*WHAT IS EXPECTED:*
The data below holds a line containing "Task: Open the 10 / page size dropdown" and a line containing "Task: Click (D)部門設置 in the personnel workflow"; please quote exactly those two lines and every line between them, and nothing else.
------
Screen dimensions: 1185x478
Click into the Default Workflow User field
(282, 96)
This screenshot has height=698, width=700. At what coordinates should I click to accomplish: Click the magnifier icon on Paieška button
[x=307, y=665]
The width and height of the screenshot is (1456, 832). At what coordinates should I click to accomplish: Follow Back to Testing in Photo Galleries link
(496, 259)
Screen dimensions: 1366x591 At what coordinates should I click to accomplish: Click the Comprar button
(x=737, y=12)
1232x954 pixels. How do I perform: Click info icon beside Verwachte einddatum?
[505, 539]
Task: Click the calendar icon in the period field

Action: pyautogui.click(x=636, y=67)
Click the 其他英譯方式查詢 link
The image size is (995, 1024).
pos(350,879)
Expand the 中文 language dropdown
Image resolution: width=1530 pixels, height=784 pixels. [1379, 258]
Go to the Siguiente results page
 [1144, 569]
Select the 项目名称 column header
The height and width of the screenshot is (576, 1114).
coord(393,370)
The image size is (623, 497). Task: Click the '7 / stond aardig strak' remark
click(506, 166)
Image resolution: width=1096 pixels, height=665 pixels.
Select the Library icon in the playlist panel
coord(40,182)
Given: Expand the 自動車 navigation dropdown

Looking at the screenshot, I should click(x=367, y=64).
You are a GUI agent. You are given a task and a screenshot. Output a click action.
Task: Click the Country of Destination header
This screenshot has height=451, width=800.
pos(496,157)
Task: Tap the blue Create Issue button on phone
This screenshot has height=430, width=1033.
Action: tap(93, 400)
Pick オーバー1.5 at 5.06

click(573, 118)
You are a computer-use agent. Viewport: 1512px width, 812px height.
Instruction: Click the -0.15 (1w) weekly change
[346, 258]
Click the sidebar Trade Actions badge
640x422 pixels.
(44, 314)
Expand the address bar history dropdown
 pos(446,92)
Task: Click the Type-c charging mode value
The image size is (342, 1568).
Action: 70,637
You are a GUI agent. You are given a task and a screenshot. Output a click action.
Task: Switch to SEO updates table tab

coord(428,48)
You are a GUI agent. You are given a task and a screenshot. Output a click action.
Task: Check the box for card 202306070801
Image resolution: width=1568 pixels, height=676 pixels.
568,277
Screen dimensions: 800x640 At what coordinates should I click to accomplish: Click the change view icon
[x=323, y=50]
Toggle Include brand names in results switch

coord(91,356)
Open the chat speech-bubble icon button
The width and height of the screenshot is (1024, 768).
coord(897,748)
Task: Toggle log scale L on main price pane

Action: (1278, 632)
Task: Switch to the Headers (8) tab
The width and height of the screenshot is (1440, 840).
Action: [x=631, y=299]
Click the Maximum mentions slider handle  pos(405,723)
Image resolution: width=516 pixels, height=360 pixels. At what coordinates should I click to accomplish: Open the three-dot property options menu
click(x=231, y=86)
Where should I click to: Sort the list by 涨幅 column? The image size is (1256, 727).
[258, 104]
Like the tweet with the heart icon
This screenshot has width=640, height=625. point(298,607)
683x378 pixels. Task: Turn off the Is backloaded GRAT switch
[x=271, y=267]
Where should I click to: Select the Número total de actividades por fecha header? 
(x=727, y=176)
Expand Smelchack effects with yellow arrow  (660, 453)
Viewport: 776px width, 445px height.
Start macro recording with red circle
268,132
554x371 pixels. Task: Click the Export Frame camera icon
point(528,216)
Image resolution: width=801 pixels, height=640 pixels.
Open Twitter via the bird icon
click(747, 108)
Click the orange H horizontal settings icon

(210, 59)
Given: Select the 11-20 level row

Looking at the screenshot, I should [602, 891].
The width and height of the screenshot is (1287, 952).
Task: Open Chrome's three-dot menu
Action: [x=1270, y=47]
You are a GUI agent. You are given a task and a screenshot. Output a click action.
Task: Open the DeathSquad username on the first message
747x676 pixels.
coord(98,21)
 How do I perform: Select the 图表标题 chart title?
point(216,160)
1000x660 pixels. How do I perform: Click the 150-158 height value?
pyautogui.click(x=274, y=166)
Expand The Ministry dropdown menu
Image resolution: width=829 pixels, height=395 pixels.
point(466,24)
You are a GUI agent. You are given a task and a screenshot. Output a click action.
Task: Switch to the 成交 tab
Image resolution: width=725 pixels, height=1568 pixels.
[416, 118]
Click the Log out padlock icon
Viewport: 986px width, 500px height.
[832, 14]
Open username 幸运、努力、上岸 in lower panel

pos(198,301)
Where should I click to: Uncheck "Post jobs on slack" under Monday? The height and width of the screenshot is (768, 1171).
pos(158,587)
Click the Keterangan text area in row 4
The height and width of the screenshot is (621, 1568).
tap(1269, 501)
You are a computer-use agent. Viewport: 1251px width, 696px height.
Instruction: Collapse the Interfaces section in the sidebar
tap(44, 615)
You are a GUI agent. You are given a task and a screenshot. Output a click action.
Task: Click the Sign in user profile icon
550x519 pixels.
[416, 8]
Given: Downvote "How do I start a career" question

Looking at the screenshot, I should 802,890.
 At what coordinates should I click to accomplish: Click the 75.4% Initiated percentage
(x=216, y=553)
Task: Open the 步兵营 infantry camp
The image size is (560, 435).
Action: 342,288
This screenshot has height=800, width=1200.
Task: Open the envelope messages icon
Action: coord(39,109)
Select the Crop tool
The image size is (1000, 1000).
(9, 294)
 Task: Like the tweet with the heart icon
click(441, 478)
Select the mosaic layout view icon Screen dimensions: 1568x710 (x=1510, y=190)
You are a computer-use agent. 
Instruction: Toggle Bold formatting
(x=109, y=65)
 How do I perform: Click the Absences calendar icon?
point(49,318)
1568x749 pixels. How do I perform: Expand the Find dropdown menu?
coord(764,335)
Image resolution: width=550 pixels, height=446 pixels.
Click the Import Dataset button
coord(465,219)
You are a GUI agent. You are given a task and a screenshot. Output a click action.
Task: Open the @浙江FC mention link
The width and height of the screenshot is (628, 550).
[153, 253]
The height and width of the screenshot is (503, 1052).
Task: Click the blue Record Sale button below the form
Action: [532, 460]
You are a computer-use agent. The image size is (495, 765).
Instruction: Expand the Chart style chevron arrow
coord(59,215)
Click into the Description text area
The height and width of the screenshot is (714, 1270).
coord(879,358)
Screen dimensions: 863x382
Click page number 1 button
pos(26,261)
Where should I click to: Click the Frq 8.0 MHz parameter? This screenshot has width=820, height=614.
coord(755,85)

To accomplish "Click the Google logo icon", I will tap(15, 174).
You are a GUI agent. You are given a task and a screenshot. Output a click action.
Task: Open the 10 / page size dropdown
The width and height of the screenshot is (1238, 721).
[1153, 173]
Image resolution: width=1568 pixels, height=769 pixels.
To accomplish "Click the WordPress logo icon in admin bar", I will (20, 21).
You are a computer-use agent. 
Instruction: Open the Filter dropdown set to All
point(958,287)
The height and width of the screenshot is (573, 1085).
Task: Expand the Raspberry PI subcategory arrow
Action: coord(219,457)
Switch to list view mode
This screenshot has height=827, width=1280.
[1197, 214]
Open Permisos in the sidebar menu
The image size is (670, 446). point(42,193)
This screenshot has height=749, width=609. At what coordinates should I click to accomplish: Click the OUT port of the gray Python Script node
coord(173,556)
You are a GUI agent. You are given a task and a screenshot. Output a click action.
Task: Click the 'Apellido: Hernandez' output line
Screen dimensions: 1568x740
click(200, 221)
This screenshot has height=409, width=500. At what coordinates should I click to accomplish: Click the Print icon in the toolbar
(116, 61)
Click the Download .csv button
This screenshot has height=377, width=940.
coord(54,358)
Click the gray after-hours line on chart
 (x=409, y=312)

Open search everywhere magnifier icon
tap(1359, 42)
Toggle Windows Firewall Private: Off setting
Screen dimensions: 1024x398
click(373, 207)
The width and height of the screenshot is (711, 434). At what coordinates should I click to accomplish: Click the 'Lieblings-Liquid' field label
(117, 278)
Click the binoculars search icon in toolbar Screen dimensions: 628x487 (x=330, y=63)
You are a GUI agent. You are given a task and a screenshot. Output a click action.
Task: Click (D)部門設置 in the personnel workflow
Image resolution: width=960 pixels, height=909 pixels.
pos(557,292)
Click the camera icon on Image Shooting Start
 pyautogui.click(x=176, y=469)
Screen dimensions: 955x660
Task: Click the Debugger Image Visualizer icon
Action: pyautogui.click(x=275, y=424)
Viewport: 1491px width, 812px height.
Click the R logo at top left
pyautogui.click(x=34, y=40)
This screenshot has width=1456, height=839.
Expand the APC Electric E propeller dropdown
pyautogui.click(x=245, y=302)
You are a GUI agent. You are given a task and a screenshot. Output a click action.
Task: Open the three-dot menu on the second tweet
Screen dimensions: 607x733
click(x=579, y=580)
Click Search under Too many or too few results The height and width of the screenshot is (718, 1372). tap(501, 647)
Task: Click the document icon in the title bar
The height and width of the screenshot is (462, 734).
------
*YOUR SOLUTION:*
Task: Open the 10 / page size dropdown
The width and height of the screenshot is (1238, 721).
[1153, 173]
Image resolution: width=1568 pixels, height=769 pixels.
To accomplish "Click the WordPress logo icon in admin bar", I will (20, 21).
You are a computer-use agent. 
Instruction: Open the Filter dropdown set to All
point(958,287)
The height and width of the screenshot is (573, 1085).
Task: Expand the Raspberry PI subcategory arrow
Action: coord(219,457)
Switch to list view mode
This screenshot has height=827, width=1280.
[1197, 214]
Open Permisos in the sidebar menu
The image size is (670, 446). point(42,193)
This screenshot has height=749, width=609. At what coordinates should I click to accomplish: Click the OUT port of the gray Python Script node
coord(173,556)
You are a GUI agent. You are given a task and a screenshot. Output a click action.
Task: Click the 'Apellido: Hernandez' output line
Screen dimensions: 1568x740
click(200, 221)
This screenshot has height=409, width=500. At what coordinates should I click to accomplish: Click the Print icon in the toolbar
(116, 61)
Click the Download .csv button
This screenshot has height=377, width=940.
coord(54,358)
Click the gray after-hours line on chart
 (x=409, y=312)

Open search everywhere magnifier icon
tap(1359, 42)
Toggle Windows Firewall Private: Off setting
Screen dimensions: 1024x398
click(373, 207)
The width and height of the screenshot is (711, 434). At what coordinates should I click to accomplish: Click the 'Lieblings-Liquid' field label
(117, 278)
Click the binoculars search icon in toolbar Screen dimensions: 628x487 (x=330, y=63)
You are a GUI agent. You are given a task and a screenshot. Output a click action.
Task: Click (D)部門設置 in the personnel workflow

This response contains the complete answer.